Ja, diese Fahrräder drücken im Kontext dieser feministischen Kämpfe vieles aus. Auf einem Fahrrad zu fahren ist im Nahen Osten, aber auch in anderen patriarchalischen Gesellschaften an sich schon ein transgressiver Akt: Wer sich auf ein Fahrrad setzt und in die Pedale tritt, gefährdet in erster Linie die Unversehrtheit des Jungfernhäutchens und riskiert damit einen tragischen Abschlag auf dem Heiratsmarkt: Wer wird noch eine Braut wollen, deren Jungfräulichkeit zweifelhaft ist? Diese Fahrräder sind auch eine Metapher: Das Fahrrad zwingt einen, in die Pedale zu treten und sich immer vorwärts zu bewegen. Es ist auch ein Marker für einen direkten, leichten und pragmatischen Feminismus und ein effizientes Allzweckfahrzeug im Verkehrschaos von Kairo.

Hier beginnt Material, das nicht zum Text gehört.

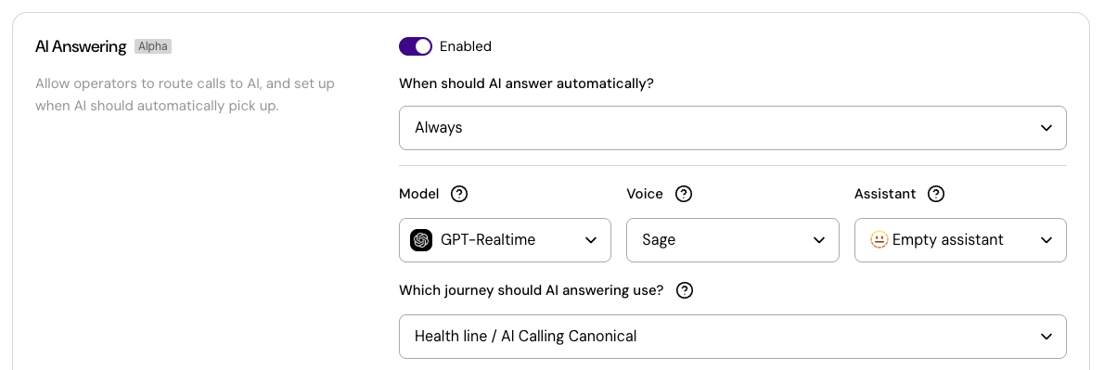Viewport: 1104px width, 370px height.
Task: Click the Enabled label beside the switch
Action: (x=466, y=46)
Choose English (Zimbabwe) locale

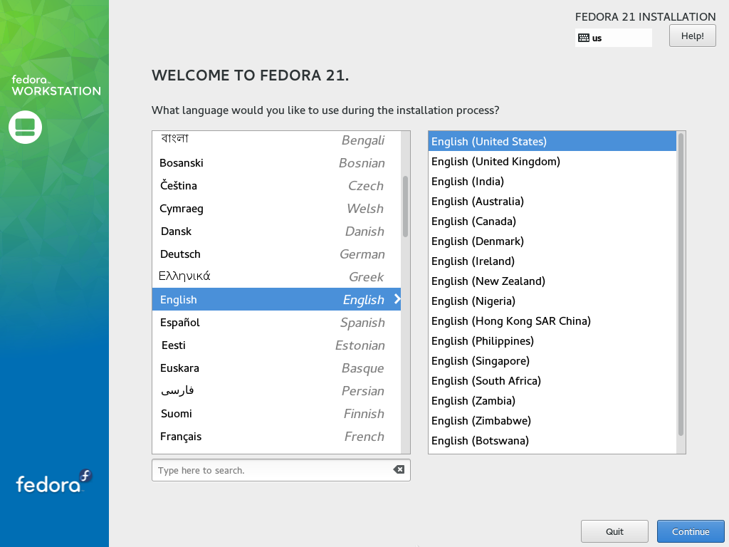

Der Film endet mit Bildern, die sicherlich nicht nur in Ägypten, sondern auch im Westen für Überraschungen sorgen werden. Kurz vor und während des Abspanns begleitet ein Lied über Freiheit eine Poledance-Sequenz: Eine der Radfahrerinnen, die sehr schön ist, zeigt Figuren vor dem Hintergrund des untergehenden Himmels. Ein überraschendes Finale in einem Film mit feministischem Anspruch, oder?
Ja, Poledance wird manchmal als Klischee des weiblichen Objekts identifiziert, das seine Parade um eine aufgerichtete Achse herum entfaltet. Es stimmt, dass meine Cousinen im Süden meine Entscheidung, den sich bewegenden Körper der feministischen Radfahrerin aus Kairo so grosszügig zu zeigen, vielleicht nicht gutheissen werden. Vielleicht wird sich auch ein Teil des Publikums im Westen wundern, dass ein Film, der sich mit einem ernsten und sogar tragischen Thema befasst, so in diesen Bildern einer asumierten und frechen Weiblichkeit verpufft. Wir, die rebellischen Frauen, werden immer noch mutig tanzen und die Weiblichkeit nach unserem Gutdünken behaupten, um die Achtung der Gleichheit durchzusetzen.